Project Summary Alzheimer’s disease (AD) is an age-related neurodegenerative disease characterized by progressive cognitive decline and dementia. Genome-wide association studies have identified novel AD susceptibility loci. Interestingly the associated genes at several of these loci implicate the immune system in late-onset AD, specifically the innate immune system. Many recent lines of evidence suggest that the immune system plays a key role in AD initiation and progression, but the actual mechanistic dysfunction of the immune system in this neurodegenerative disease remains unknown. Genetic studies and pathology hint that the immune system’s ability to mount a productive response has been lost in AD with detrimental consequences. Post-mortem pathology of individuals with AD reveals an infiltration of T cells in the hippocampus, a region expected to be immune privileged, leading to speculation that AD might have an infectious component to its etiology or progression. In parallel, the pathogen hypothesis has garnered more support for a possible pathogenic etiology of AD. We propose to leverage our understanding of the immune system to determine if the immune response to the neuroinvasive pathogen human simplex virus (HSV)-1 is modulated by AD genetic associations, leading to increased risk for AD. We will take a comprehensive approach using cutting-edge tools to explore this hypothesis in AD. Combining genetics, human immunology, transcriptomics, virology, in vitro models, computational biology and epidemiology, we will dissect the interaction between HSV-1 infections and AD genetics. For this application, we propose a multifaceted approach using cutting-edge technology to: 1) identify the microglia response to HSV-1 infection based on each individual’s genetic background; 2) examine how these microglia function as antigen-presenting cells to T cells, a key cell type in resolving active infections; and 3) determine the interaction of HSV-1 and AD genetics in two well-establish cohorts and one anti-viral clinical trial in AD.

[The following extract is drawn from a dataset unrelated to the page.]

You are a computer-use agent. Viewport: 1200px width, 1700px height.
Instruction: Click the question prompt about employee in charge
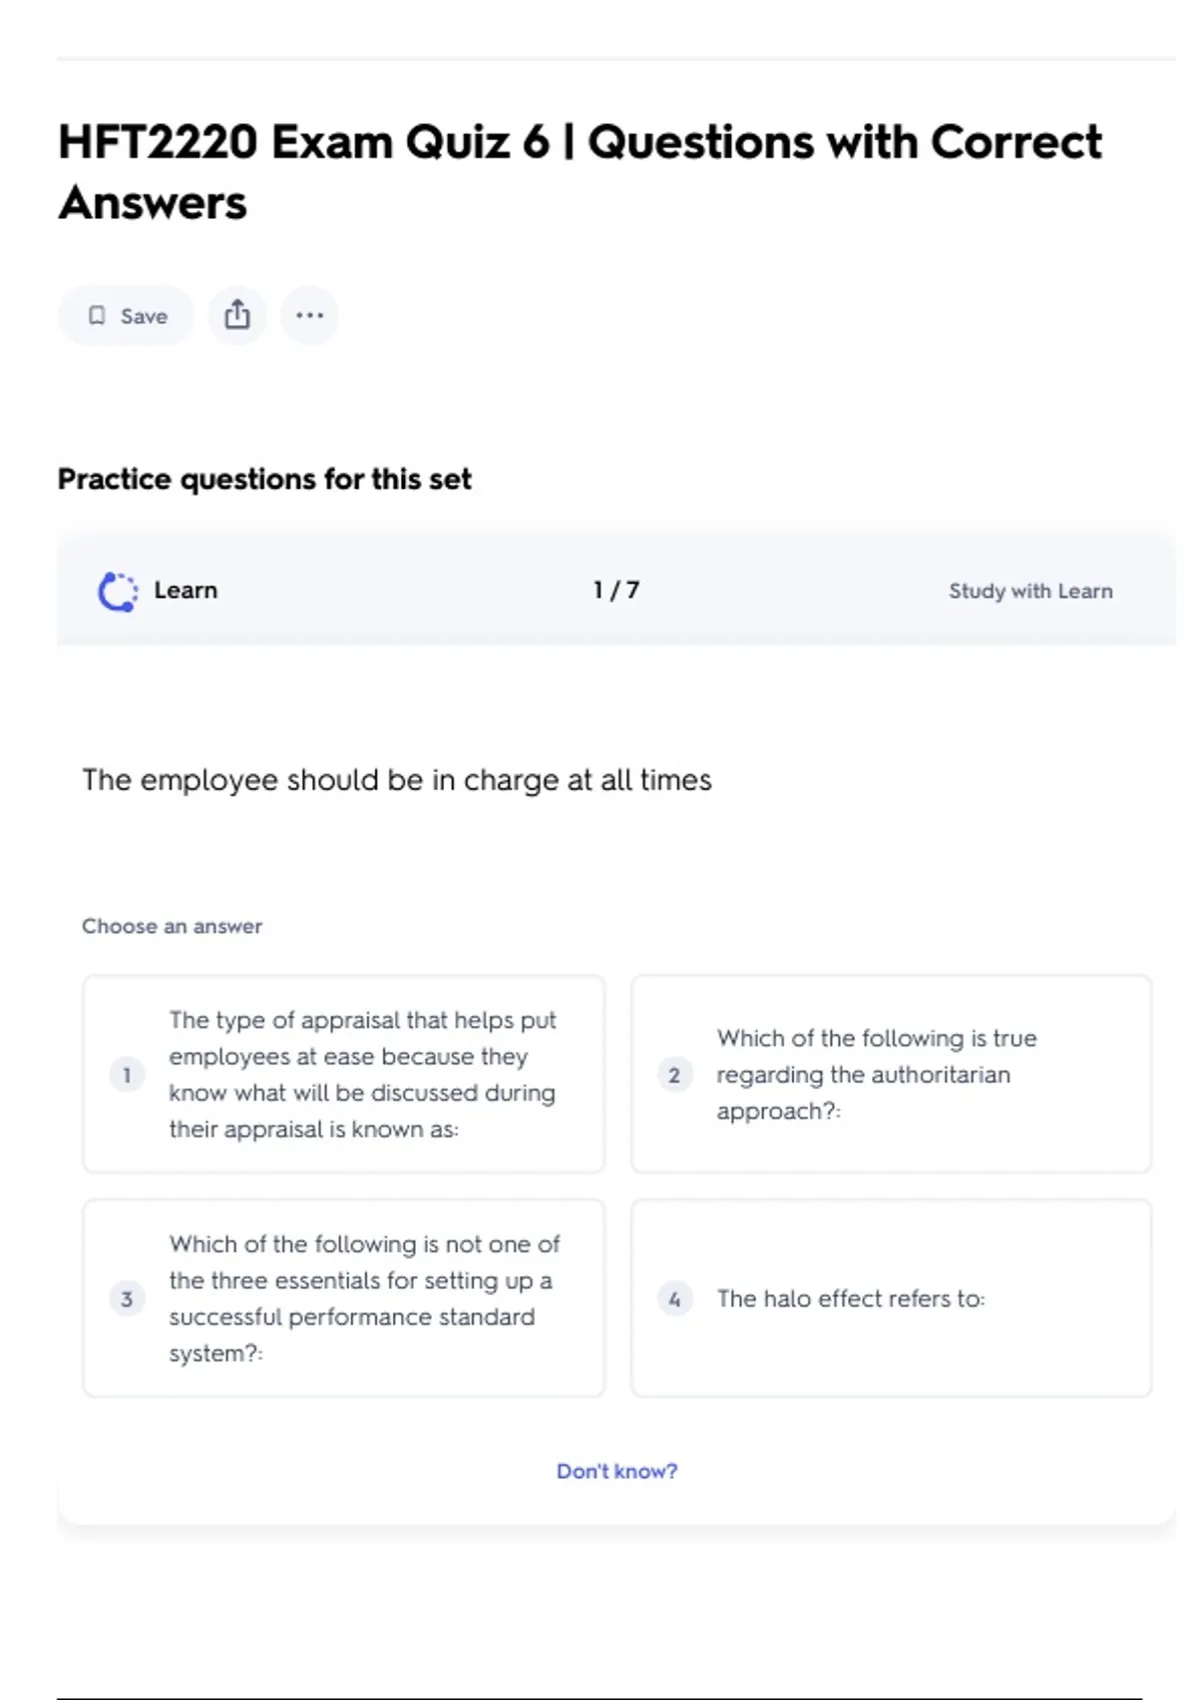397,780
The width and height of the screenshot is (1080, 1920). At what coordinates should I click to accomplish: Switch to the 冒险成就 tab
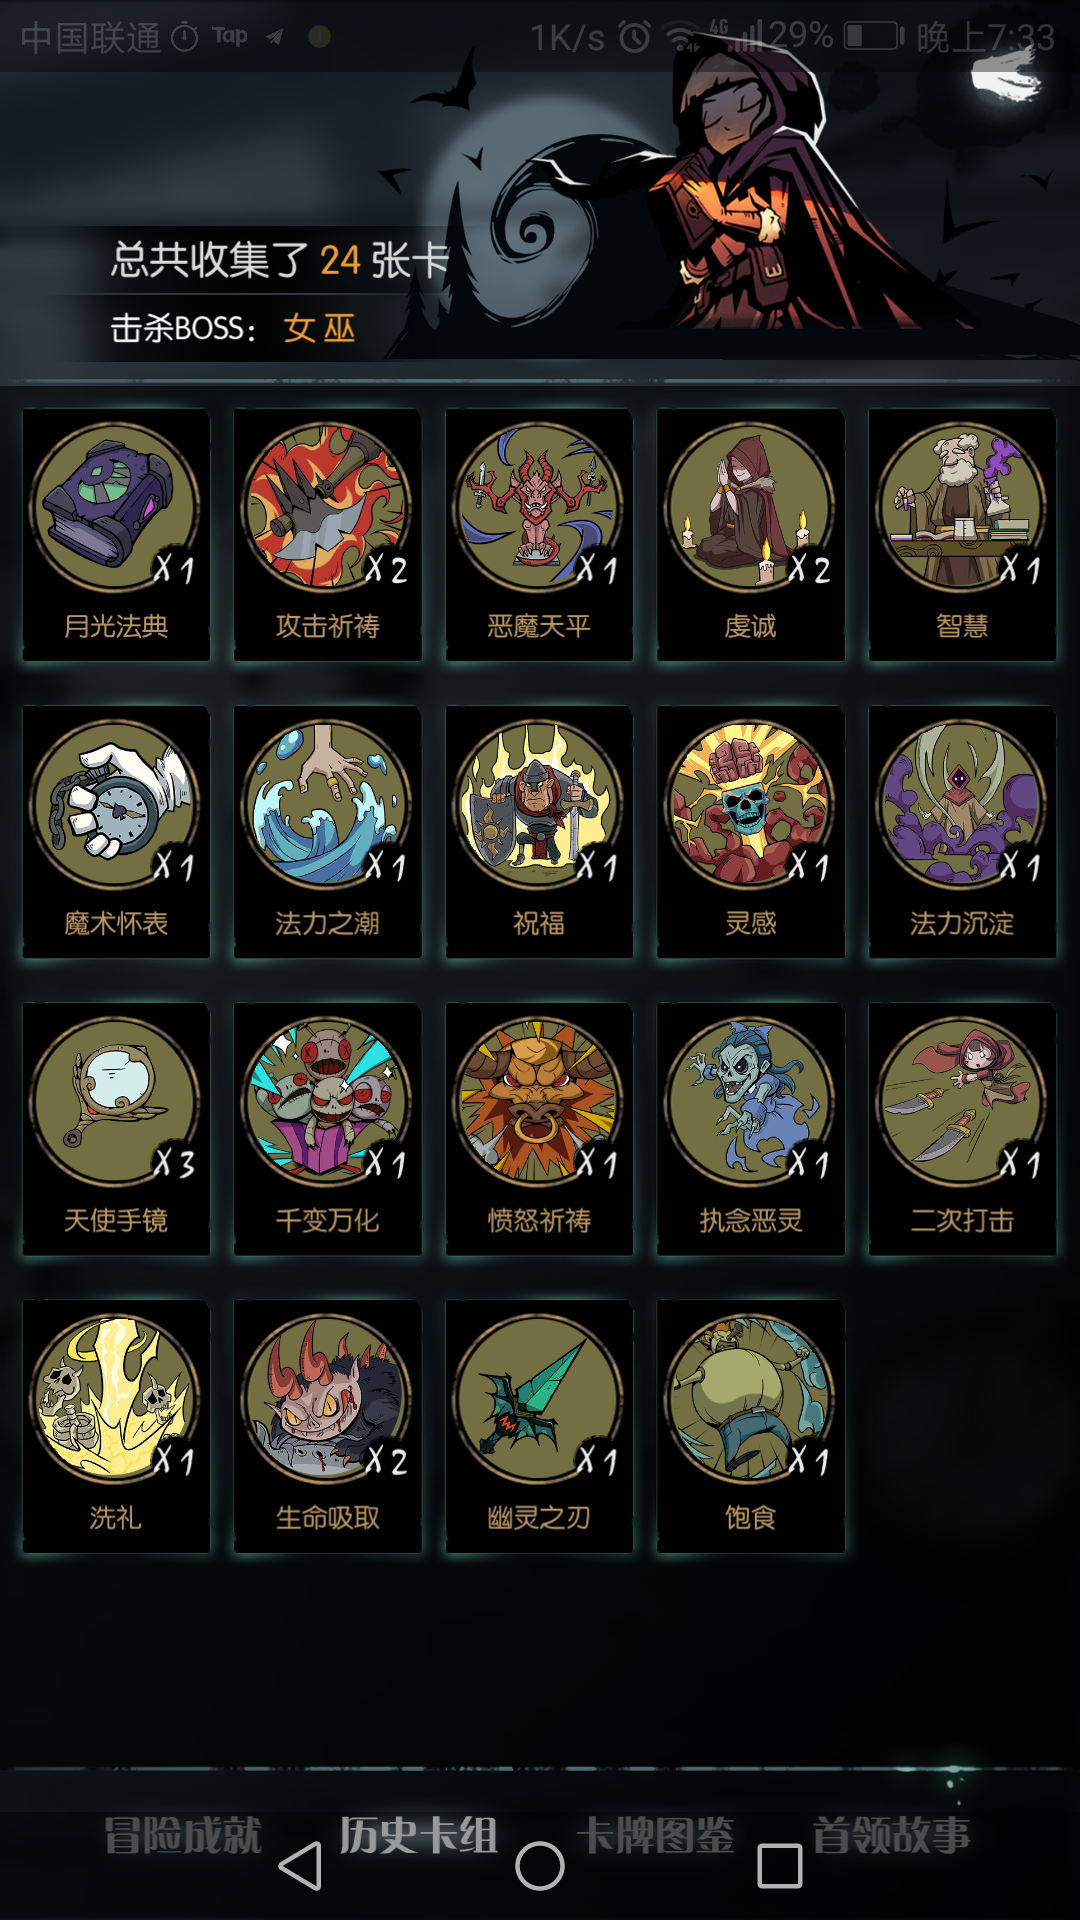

项目摘要 阿尔茨海默病(AD)是一种以进行性认知为特征的与年龄相关的神经退行性疾病 衰老和痴呆症。全基因组关联研究已经确定了新的AD易感基因。有趣的是 其中几个基因座的相关基因与迟发性AD的免疫系统有关，特别是 先天免疫系统。最近的许多证据表明，免疫系统在阿尔茨海默病中起着关键作用 启动和进展，但在这个过程中免疫系统的实际机械性功能障碍 神经退行性疾病仍然未知。遗传学研究和病理学表明，免疫系统 在AD中失去了做出有效反应的能力，造成了有害的后果。验尸报告 阿尔茨海默病患者的病理显示，海马区有T细胞的渗透，预计这一区域 免疫特权，导致猜测AD的病因可能有传染性成分或 进步。同时，病原体假说也为可能的病原学获得了更多的支持。 公元一代的。我们建议利用我们对免疫系统的了解来确定免疫反应 对于神经侵袭性病原体，人类单纯疱疹病毒(HSV)-1受到AD遗传关联的调节，导致 增加AD的风险。我们将使用尖端工具采取全面的方法来探索这一点 AD中的假设。结合遗传学，人类免疫学，转录学，病毒学，体外模型， 计算生物学和流行病学，我们将剖析HSV-1感染和AD之间的相互作用 遗传学。对于这一应用，我们提出了一种使用尖端技术的多方面方法：1)识别 基于每个个体的遗传背景的小胶质细胞对HSV-1感染的反应；2)检查这些 小胶质细胞充当T细胞的抗原呈递细胞，T细胞是解决活动性感染的关键细胞类型；以及3) 在两个已建立的队列和一个抗病毒临床试验中确定HSV-1和AD遗传学的相互作用 在公元后。